** Exercise **
Set down every line below, word for word.

** Data extract **
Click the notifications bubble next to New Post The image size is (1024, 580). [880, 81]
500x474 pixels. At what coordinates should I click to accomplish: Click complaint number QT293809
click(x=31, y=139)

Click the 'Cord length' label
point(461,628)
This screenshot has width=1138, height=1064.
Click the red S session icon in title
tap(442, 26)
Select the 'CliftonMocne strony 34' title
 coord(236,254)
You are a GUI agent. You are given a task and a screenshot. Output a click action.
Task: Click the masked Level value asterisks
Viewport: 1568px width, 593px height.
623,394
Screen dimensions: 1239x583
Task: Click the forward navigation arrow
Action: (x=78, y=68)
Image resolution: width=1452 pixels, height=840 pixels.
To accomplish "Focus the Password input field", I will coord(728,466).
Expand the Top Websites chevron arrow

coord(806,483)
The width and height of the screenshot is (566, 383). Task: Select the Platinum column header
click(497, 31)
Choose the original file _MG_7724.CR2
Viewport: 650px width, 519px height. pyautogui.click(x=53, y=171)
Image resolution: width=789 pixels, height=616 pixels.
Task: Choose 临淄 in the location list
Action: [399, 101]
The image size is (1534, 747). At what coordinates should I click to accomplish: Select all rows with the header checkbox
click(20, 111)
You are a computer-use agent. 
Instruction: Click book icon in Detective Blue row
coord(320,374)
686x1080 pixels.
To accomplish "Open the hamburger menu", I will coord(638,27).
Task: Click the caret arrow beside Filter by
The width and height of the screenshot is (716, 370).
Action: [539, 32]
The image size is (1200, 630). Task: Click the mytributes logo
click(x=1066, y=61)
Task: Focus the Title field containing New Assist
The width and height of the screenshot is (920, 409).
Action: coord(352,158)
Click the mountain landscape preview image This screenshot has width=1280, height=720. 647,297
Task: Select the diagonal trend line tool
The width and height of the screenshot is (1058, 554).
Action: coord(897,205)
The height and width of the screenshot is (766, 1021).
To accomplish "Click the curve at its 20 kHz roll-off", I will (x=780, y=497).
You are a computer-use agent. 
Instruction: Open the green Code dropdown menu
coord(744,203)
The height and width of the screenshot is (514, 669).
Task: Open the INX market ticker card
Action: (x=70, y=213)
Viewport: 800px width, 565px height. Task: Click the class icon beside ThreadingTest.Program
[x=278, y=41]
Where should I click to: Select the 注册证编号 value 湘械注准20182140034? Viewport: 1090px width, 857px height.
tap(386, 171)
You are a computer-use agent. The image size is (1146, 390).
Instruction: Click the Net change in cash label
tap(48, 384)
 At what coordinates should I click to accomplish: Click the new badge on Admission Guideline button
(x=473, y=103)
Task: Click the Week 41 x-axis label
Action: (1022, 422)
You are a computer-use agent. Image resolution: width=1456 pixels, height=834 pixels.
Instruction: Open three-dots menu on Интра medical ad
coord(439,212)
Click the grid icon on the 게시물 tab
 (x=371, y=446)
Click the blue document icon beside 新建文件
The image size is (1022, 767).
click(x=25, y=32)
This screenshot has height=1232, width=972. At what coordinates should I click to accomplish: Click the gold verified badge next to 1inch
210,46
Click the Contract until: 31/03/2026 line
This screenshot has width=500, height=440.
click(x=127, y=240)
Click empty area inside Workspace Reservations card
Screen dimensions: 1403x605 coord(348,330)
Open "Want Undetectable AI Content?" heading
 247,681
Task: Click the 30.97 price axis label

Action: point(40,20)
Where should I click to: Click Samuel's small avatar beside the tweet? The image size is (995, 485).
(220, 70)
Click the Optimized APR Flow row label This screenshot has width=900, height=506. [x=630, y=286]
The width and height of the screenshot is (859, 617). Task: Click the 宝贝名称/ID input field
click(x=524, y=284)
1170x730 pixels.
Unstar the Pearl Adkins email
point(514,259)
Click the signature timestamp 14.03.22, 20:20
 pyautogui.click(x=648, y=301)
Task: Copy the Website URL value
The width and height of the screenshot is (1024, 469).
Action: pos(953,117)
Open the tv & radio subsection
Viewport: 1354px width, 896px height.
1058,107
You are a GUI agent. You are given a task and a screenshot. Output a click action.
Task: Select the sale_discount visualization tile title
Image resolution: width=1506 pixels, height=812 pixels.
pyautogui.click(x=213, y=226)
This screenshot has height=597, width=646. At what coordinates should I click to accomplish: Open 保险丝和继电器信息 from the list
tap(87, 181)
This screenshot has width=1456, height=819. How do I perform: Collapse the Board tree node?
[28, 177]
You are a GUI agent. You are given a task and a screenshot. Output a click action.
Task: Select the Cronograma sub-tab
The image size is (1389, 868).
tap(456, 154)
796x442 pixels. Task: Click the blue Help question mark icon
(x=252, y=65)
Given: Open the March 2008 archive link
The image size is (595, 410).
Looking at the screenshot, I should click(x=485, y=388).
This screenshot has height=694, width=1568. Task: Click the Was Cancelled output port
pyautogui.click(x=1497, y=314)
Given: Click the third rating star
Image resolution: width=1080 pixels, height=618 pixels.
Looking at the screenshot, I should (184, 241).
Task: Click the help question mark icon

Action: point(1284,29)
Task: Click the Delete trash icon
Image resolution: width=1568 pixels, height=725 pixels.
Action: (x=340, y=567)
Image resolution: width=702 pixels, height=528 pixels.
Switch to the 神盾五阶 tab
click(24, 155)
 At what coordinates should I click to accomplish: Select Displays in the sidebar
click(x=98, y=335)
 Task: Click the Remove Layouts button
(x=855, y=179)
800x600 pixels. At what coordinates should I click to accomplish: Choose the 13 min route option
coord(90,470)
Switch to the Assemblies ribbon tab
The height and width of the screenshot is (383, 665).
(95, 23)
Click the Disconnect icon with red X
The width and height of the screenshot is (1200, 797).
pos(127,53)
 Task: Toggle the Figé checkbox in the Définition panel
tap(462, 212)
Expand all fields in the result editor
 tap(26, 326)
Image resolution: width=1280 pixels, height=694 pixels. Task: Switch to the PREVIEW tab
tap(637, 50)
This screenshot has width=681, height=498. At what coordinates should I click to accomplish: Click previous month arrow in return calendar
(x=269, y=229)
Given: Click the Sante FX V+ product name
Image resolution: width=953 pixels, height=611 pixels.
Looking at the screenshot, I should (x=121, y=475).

** Solution to the problem **
Click the notifications bubble next to New Post The image size is (1024, 580). [880, 81]
500x474 pixels. At what coordinates should I click to accomplish: Click complaint number QT293809
click(x=31, y=139)

Click the 'Cord length' label
point(461,628)
This screenshot has width=1138, height=1064.
Click the red S session icon in title
tap(442, 26)
Select the 'CliftonMocne strony 34' title
 coord(236,254)
You are a GUI agent. You are given a task and a screenshot. Output a click action.
Task: Click the masked Level value asterisks
Viewport: 1568px width, 593px height.
623,394
Screen dimensions: 1239x583
Task: Click the forward navigation arrow
Action: (x=78, y=68)
Image resolution: width=1452 pixels, height=840 pixels.
To accomplish "Focus the Password input field", I will coord(728,466).
Expand the Top Websites chevron arrow

coord(806,483)
The width and height of the screenshot is (566, 383). Task: Select the Platinum column header
click(497, 31)
Choose the original file _MG_7724.CR2
Viewport: 650px width, 519px height. pyautogui.click(x=53, y=171)
Image resolution: width=789 pixels, height=616 pixels.
Task: Choose 临淄 in the location list
Action: [399, 101]
The image size is (1534, 747). At what coordinates should I click to accomplish: Select all rows with the header checkbox
click(20, 111)
You are a computer-use agent. 
Instruction: Click book icon in Detective Blue row
coord(320,374)
686x1080 pixels.
To accomplish "Open the hamburger menu", I will coord(638,27).
Task: Click the caret arrow beside Filter by
The width and height of the screenshot is (716, 370).
Action: [539, 32]
The image size is (1200, 630). Task: Click the mytributes logo
click(x=1066, y=61)
Task: Focus the Title field containing New Assist
The width and height of the screenshot is (920, 409).
Action: coord(352,158)
Click the mountain landscape preview image This screenshot has width=1280, height=720. 647,297
Task: Select the diagonal trend line tool
The width and height of the screenshot is (1058, 554).
Action: coord(897,205)
The height and width of the screenshot is (766, 1021).
To accomplish "Click the curve at its 20 kHz roll-off", I will (x=780, y=497).
You are a computer-use agent. 
Instruction: Open the green Code dropdown menu
coord(744,203)
The height and width of the screenshot is (514, 669).
Task: Open the INX market ticker card
Action: (x=70, y=213)
Viewport: 800px width, 565px height. Task: Click the class icon beside ThreadingTest.Program
[x=278, y=41]
Where should I click to: Select the 注册证编号 value 湘械注准20182140034? Viewport: 1090px width, 857px height.
tap(386, 171)
You are a computer-use agent. The image size is (1146, 390).
Instruction: Click the Net change in cash label
tap(48, 384)
 At what coordinates should I click to accomplish: Click the new badge on Admission Guideline button
(x=473, y=103)
Task: Click the Week 41 x-axis label
Action: (1022, 422)
You are a computer-use agent. Image resolution: width=1456 pixels, height=834 pixels.
Instruction: Open three-dots menu on Интра medical ad
coord(439,212)
Click the grid icon on the 게시물 tab
 (x=371, y=446)
Click the blue document icon beside 新建文件
The image size is (1022, 767).
click(x=25, y=32)
This screenshot has height=1232, width=972. At what coordinates should I click to accomplish: Click the gold verified badge next to 1inch
210,46
Click the Contract until: 31/03/2026 line
This screenshot has width=500, height=440.
click(x=127, y=240)
Click empty area inside Workspace Reservations card
Screen dimensions: 1403x605 coord(348,330)
Open "Want Undetectable AI Content?" heading
 247,681
Task: Click the 30.97 price axis label

Action: point(40,20)
Where should I click to: Click Samuel's small avatar beside the tweet? The image size is (995, 485).
(220, 70)
Click the Optimized APR Flow row label This screenshot has width=900, height=506. [x=630, y=286]
The width and height of the screenshot is (859, 617). Task: Click the 宝贝名称/ID input field
click(x=524, y=284)
1170x730 pixels.
Unstar the Pearl Adkins email
point(514,259)
Click the signature timestamp 14.03.22, 20:20
 pyautogui.click(x=648, y=301)
Task: Copy the Website URL value
The width and height of the screenshot is (1024, 469).
Action: pos(953,117)
Open the tv & radio subsection
Viewport: 1354px width, 896px height.
1058,107
You are a GUI agent. You are given a task and a screenshot. Output a click action.
Task: Select the sale_discount visualization tile title
Image resolution: width=1506 pixels, height=812 pixels.
pyautogui.click(x=213, y=226)
This screenshot has height=597, width=646. At what coordinates should I click to accomplish: Open 保险丝和继电器信息 from the list
tap(87, 181)
This screenshot has width=1456, height=819. How do I perform: Collapse the Board tree node?
[28, 177]
You are a GUI agent. You are given a task and a screenshot. Output a click action.
Task: Select the Cronograma sub-tab
The image size is (1389, 868).
tap(456, 154)
796x442 pixels. Task: Click the blue Help question mark icon
(x=252, y=65)
Given: Open the March 2008 archive link
The image size is (595, 410).
Looking at the screenshot, I should click(x=485, y=388).
This screenshot has height=694, width=1568. Task: Click the Was Cancelled output port
pyautogui.click(x=1497, y=314)
Given: Click the third rating star
Image resolution: width=1080 pixels, height=618 pixels.
Looking at the screenshot, I should (184, 241).
Task: Click the help question mark icon

Action: point(1284,29)
Task: Click the Delete trash icon
Image resolution: width=1568 pixels, height=725 pixels.
Action: (x=340, y=567)
Image resolution: width=702 pixels, height=528 pixels.
Switch to the 神盾五阶 tab
click(24, 155)
 At what coordinates should I click to accomplish: Select Displays in the sidebar
click(x=98, y=335)
 Task: Click the Remove Layouts button
(x=855, y=179)
800x600 pixels. At what coordinates should I click to accomplish: Choose the 13 min route option
coord(90,470)
Switch to the Assemblies ribbon tab
The height and width of the screenshot is (383, 665).
(95, 23)
Click the Disconnect icon with red X
The width and height of the screenshot is (1200, 797).
pos(127,53)
 Task: Toggle the Figé checkbox in the Définition panel
tap(462, 212)
Expand all fields in the result editor
 tap(26, 326)
Image resolution: width=1280 pixels, height=694 pixels. Task: Switch to the PREVIEW tab
tap(637, 50)
This screenshot has width=681, height=498. At what coordinates should I click to accomplish: Click previous month arrow in return calendar
(x=269, y=229)
Given: Click the Sante FX V+ product name
Image resolution: width=953 pixels, height=611 pixels.
Looking at the screenshot, I should (x=121, y=475).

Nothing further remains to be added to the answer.